Among the entries below, one stretch runs from the line that contains "Instruction: Choose Co-counsel" through the line that contains "Given: Open the Extensions view". Repeat that stretch exactly, ends included, and only that.

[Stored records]
-.-.-

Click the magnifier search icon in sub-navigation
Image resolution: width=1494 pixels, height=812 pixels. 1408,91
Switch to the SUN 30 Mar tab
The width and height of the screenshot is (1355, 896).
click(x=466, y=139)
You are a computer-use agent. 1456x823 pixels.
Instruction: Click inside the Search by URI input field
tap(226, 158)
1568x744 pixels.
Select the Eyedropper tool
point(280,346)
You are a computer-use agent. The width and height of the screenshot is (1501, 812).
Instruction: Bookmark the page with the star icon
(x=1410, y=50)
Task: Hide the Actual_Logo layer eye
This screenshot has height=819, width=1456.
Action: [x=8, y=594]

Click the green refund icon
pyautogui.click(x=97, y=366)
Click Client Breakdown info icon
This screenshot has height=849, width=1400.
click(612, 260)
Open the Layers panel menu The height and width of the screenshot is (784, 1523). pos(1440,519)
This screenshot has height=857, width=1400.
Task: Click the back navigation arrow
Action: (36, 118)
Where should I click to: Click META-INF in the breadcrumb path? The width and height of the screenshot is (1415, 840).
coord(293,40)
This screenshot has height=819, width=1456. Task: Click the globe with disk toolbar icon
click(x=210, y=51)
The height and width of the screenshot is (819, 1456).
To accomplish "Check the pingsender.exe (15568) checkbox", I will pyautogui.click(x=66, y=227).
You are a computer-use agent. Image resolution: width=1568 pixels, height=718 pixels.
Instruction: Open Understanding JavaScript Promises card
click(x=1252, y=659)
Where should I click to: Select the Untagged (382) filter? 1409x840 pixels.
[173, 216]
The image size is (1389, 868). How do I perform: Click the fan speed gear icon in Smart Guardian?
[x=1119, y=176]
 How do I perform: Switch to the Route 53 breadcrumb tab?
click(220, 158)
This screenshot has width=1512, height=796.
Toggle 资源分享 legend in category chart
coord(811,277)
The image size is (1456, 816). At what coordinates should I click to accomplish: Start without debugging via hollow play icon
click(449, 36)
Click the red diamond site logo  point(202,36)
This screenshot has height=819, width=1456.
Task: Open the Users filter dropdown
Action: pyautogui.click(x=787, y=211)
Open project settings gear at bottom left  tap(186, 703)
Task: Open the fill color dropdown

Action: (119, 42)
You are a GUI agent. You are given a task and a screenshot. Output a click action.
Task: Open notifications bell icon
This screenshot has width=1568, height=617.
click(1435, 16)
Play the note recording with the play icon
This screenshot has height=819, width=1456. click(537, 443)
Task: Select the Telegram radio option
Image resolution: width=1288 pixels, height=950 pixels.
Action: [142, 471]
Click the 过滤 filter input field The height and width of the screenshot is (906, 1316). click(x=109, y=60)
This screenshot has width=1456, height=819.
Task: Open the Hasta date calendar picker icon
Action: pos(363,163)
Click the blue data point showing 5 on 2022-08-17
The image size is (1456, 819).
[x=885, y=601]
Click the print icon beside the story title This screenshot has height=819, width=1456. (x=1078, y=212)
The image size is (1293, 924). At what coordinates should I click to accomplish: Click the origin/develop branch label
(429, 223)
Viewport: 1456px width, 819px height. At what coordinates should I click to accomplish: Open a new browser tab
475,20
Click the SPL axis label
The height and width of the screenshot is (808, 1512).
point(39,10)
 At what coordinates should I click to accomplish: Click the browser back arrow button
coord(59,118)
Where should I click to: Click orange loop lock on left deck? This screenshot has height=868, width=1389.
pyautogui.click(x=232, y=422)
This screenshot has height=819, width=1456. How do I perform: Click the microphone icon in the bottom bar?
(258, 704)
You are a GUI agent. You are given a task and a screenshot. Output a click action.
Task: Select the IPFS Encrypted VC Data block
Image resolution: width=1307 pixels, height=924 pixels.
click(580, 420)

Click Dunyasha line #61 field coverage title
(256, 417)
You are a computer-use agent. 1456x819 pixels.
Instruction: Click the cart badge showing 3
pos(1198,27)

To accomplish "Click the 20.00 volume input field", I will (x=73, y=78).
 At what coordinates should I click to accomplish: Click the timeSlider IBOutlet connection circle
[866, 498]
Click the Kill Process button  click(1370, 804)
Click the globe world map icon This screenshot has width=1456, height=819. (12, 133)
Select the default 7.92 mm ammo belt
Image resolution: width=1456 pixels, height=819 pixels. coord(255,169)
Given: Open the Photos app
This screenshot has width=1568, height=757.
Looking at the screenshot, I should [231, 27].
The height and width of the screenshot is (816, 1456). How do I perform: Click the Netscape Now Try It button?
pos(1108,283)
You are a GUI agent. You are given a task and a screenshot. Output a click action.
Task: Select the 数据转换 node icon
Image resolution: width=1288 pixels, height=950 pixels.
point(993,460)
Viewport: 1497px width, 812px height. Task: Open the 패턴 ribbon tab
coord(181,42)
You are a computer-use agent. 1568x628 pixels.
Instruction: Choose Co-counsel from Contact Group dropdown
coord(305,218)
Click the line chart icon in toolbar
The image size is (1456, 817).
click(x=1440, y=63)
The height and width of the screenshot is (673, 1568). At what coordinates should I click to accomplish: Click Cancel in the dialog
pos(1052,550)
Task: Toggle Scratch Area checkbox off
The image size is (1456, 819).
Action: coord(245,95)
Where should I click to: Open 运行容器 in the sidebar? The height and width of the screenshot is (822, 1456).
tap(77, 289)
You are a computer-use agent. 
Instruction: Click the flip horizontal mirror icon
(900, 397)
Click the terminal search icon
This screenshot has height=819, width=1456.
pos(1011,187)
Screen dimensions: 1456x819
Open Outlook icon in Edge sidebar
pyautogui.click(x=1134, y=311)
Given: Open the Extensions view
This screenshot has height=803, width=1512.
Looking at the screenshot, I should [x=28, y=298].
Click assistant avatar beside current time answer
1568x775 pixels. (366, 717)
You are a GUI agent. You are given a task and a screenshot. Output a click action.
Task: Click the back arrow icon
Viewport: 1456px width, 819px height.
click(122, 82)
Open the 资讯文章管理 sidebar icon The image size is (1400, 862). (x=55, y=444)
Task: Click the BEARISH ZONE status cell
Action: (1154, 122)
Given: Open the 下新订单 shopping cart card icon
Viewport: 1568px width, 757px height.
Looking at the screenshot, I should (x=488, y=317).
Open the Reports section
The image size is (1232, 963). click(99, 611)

-.-.-

*Solution for this problem:*
Instruction: Choose Co-counsel from Contact Group dropdown
coord(305,218)
Click the line chart icon in toolbar
The image size is (1456, 817).
click(x=1440, y=63)
The height and width of the screenshot is (673, 1568). At what coordinates should I click to accomplish: Click Cancel in the dialog
pos(1052,550)
Task: Toggle Scratch Area checkbox off
The image size is (1456, 819).
Action: coord(245,95)
Where should I click to: Open 运行容器 in the sidebar? The height and width of the screenshot is (822, 1456).
tap(77, 289)
You are a computer-use agent. 
Instruction: Click the flip horizontal mirror icon
(900, 397)
Click the terminal search icon
This screenshot has height=819, width=1456.
pos(1011,187)
Screen dimensions: 1456x819
Open Outlook icon in Edge sidebar
pyautogui.click(x=1134, y=311)
Given: Open the Extensions view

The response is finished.